Let’s get one thing straight before we begin. Dreams is in early access and is missing a lot of features that will be included with the full release. This review will be updated when Dreams hits store shelves, but for now, we’ll have to make do with what we’ve got.

Game Name: Dreams
Platform(s): PlayStation 4 (Reviewed)
Publisher(s): Sony Interactive Entertainment
Developer(s): Media Molecule
Release Date: April 16, 2019
Price: $29.99

It’s hard to pin down exactly what kind of game Dreams is. It’s similar to other game maker games like Super Mario Maker or LittleBigPlanet, but it takes the ideas laid out in these games and runs with it. Dreams not only allows players to create individual levels, but entire games. It doesn’t even restrict you to games either. Movies, music, art, anything you imagine can be created in Dreams.

That’s a pretty bold claim, but Dreams pulls no punches with its creation suite, providing you with the tools to sculpt, film, animate, compose, paint, or do whatever needs to be done to transfer things from your brain to the Dreamiverse. There’s a lot to take in, so I’m going to walk you through everything Dreams has to offer.

Dreams

After an incredibly charming tutorial, you’ll be dropped into your Homespace. Every time you boot up Dreams, you’ll end up here. It’s a blank slate that you can customize in any way you see fit, sort of like your pod in LittleBigPlanet.
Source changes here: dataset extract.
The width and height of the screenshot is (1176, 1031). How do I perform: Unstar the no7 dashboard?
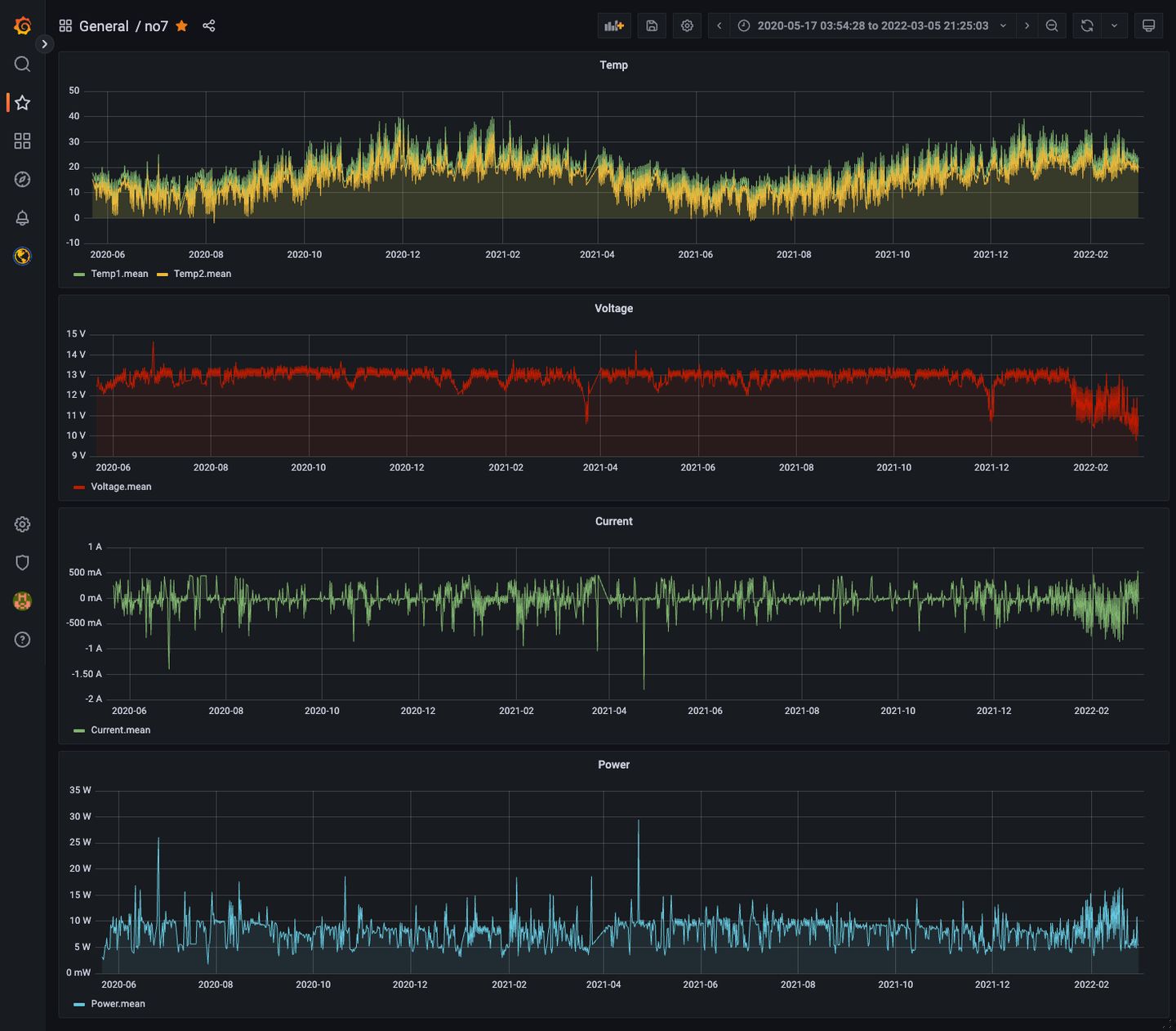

You get access to assets you can plop down anywhere in the space as well as geometric shapes you can use as building blocks to sculpt your creative hub. You can see mine above. I stamped a bunch of grass everywhere, put a shed down, it’s quite cozy if I do say so myself. I even pasted those leaves onto those trees all by myself! Now the Homespace is nice and all, but the real meat of Dreams is hiding in the main menu.

Dreams

The main menu is your portal to the Dreamiverse. Each of the five options is filled to the brim with possibilities. The Homespace Editor is pretty self-explanatory. It lets you edit your Homespace. That’s how I added the trees, grass, and shed to an otherwise empty void.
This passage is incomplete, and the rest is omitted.